* [TASK MATERIAL]
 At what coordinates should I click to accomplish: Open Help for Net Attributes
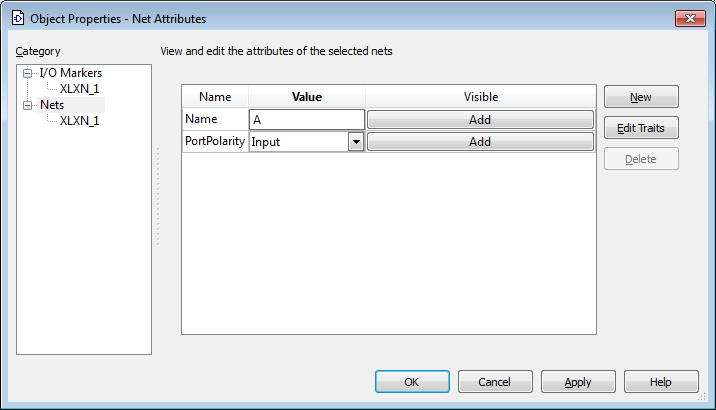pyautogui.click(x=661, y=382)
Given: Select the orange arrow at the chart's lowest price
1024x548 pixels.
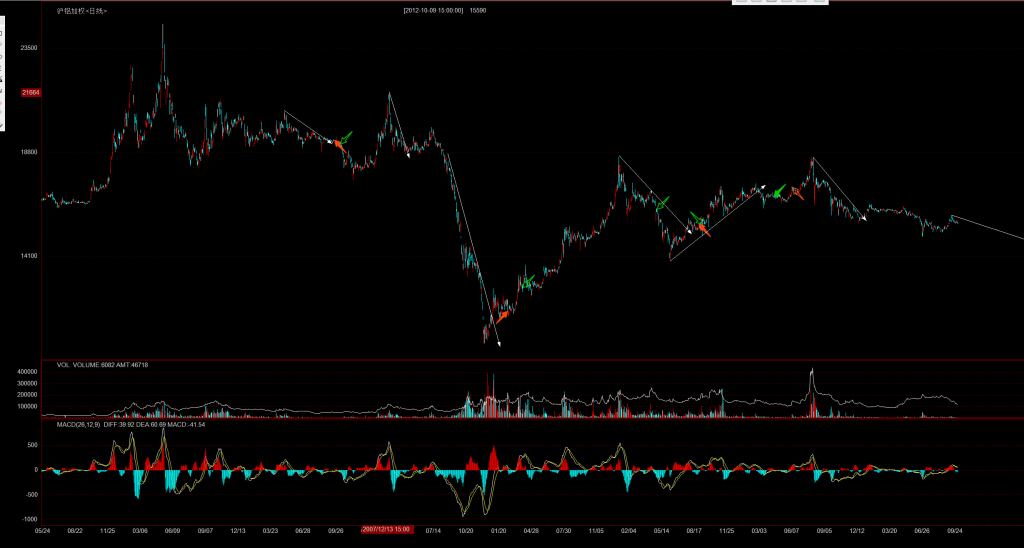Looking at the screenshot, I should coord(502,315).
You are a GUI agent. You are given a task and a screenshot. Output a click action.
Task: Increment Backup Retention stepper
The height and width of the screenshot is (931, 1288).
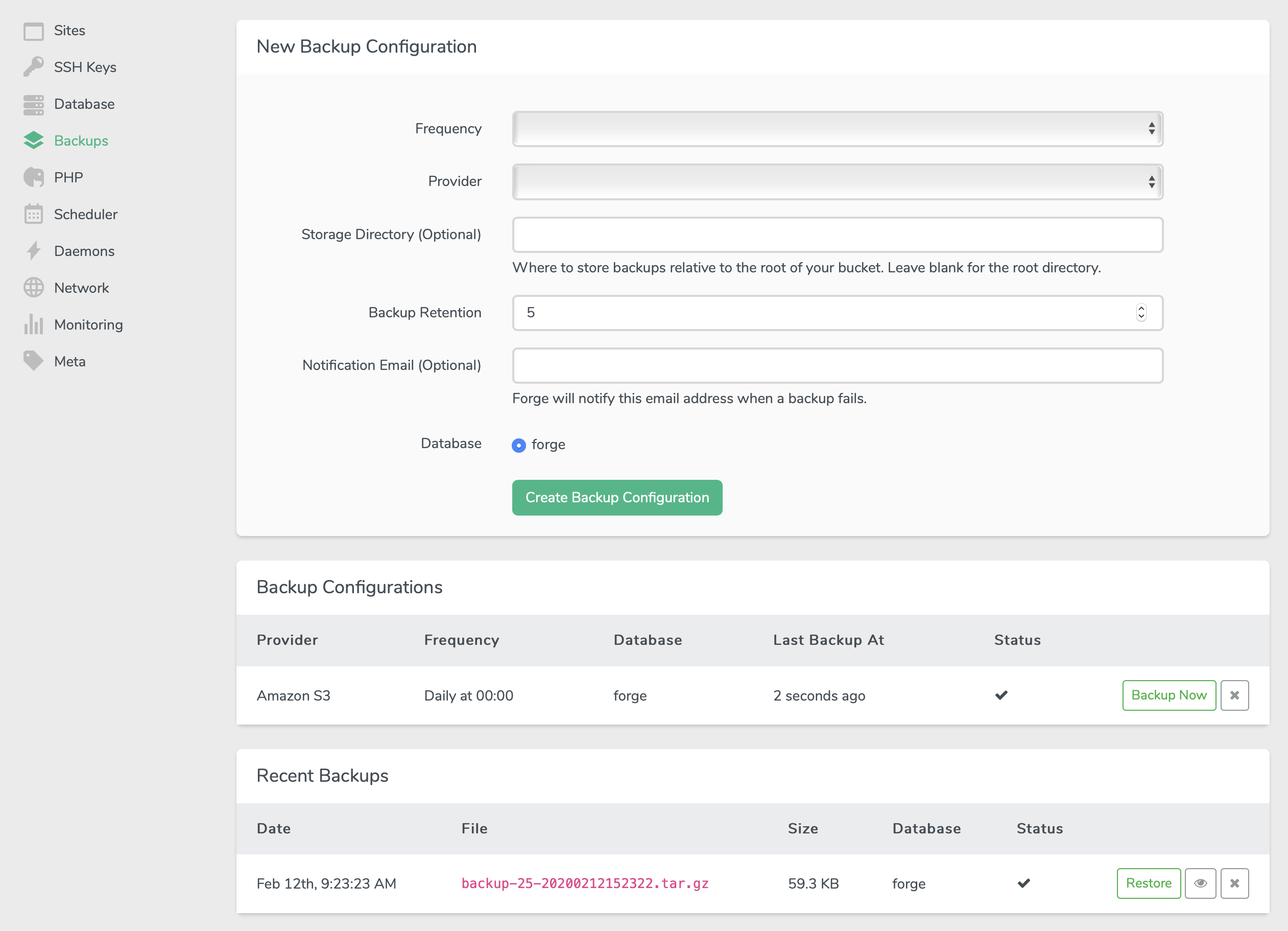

...

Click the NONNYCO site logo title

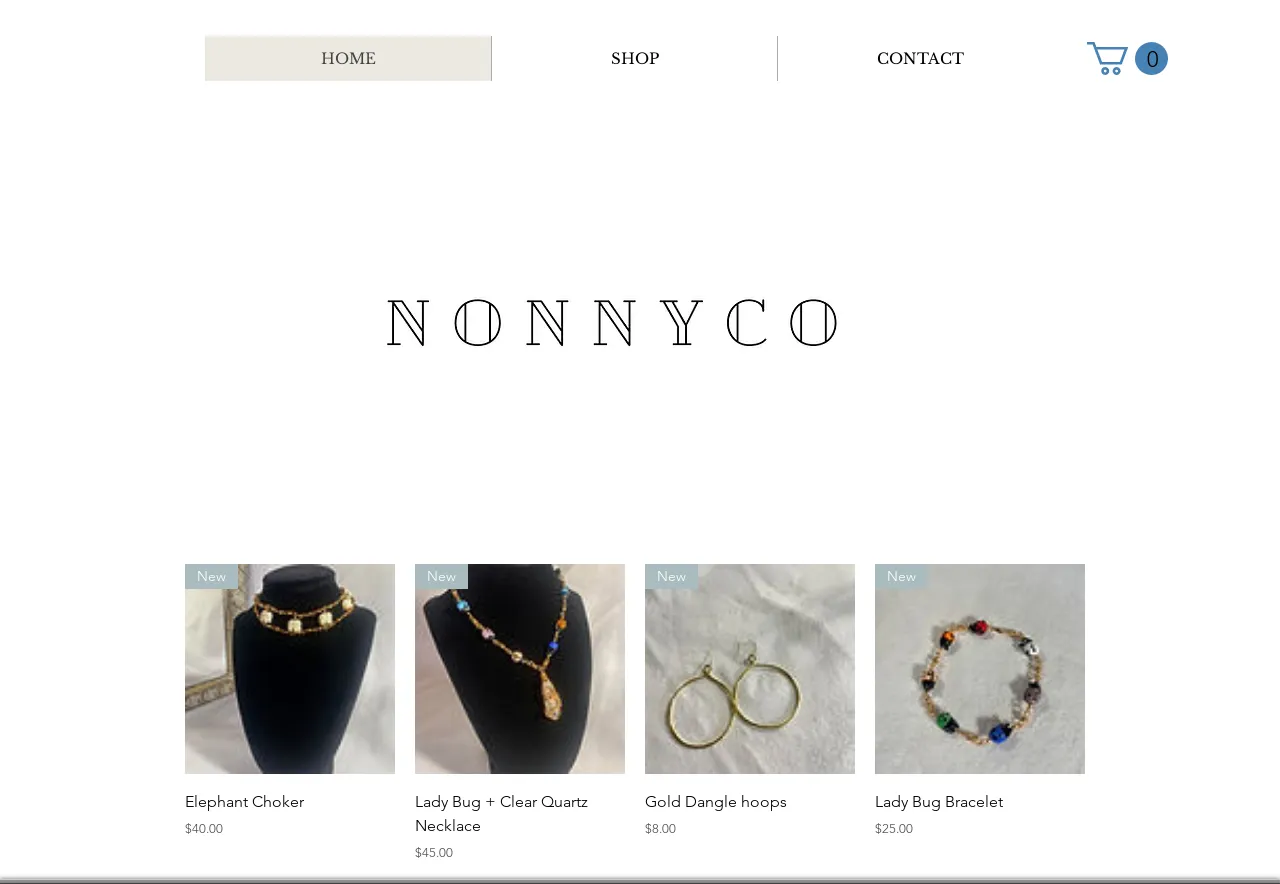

* [TASK TO COMPLETE] Print, without alteration, only the lines above between the one holding "Task: Increment Backup Retention stepper" and the one holding "The height and", inclusive.

* [WRITTEN SOLUTION]
Task: Increment Backup Retention stepper
The height and width of the screenshot is (931, 1288).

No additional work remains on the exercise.